I've written six books now (and partials of two more) and I love them all. I've never written a book and felt iffy about it or felt like oh man, this one is torture to write, let's just get through it. I'm always very happy and in love with whatever project I'm working on. So if I get a different reaction to one of my books than another, I'm always shocked. What do you mean you don't like this book?! For example, with one of my books I've been told by some that my main character (MC) is unlikeable. I, of course, adore her. I guess I can see why people find her unlikeable. She does do some not so nice things. Even so, I still like her. So here's my question, can't we still love a book even if we don't love the MC?
For my book club last month we read Emily Griffin's Something Borrowed. I hated her MC. Really, I thought she was annoying, a bad friend, and thought to much of herself. But that didn't stop me from enjoying the book and wanting to read on in the series. So this unlikeable MC thing can work, right?

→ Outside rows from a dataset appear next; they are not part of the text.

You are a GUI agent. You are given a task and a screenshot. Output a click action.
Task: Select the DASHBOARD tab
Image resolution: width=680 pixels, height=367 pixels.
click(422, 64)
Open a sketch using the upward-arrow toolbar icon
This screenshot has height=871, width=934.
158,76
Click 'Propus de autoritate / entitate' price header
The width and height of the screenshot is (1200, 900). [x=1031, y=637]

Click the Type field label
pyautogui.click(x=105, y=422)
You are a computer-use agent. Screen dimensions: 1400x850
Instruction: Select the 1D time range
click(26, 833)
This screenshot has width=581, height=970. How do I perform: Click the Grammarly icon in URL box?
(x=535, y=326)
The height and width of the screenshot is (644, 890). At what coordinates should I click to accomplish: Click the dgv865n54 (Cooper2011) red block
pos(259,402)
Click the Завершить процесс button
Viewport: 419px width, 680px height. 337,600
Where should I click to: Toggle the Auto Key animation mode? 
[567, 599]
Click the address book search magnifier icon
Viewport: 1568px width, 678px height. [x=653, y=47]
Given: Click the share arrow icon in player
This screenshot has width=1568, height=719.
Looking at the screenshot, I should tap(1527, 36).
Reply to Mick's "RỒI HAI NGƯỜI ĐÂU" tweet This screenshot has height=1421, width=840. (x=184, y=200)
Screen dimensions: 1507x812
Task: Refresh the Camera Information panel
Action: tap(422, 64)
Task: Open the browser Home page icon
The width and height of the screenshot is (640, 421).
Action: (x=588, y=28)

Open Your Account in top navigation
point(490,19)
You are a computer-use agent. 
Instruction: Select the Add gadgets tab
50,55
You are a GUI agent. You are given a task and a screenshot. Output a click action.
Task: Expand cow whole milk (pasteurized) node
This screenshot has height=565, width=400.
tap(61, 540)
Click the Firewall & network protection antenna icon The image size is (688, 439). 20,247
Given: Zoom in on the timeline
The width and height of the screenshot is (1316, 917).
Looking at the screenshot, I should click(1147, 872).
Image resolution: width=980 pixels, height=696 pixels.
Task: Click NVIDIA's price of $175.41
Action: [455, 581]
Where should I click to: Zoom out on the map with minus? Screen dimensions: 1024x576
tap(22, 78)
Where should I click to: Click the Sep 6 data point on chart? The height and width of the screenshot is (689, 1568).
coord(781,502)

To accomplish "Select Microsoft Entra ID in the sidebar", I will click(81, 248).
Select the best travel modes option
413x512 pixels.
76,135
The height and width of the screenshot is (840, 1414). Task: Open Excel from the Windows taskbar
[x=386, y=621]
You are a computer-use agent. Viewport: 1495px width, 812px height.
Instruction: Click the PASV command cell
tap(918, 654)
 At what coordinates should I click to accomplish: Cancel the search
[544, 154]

And aren't we all sometimes intrigued when we are told something is bad or we'll hate it etc. For example, Mandy Hubbard (author of Prada & Prejudice, out this June) had an awesome post this week about what do bad reviews really mean. Check it out here. Publisher's Weekly really gave this book a few whacks huh? You want to read it now don't you? I kind of do. I bet LOADS more people will read it now that this bad review was published. Maybe the unlikeable isn't so unlikeable.
What do you guys think? Ever love a book with an unlikeable MC?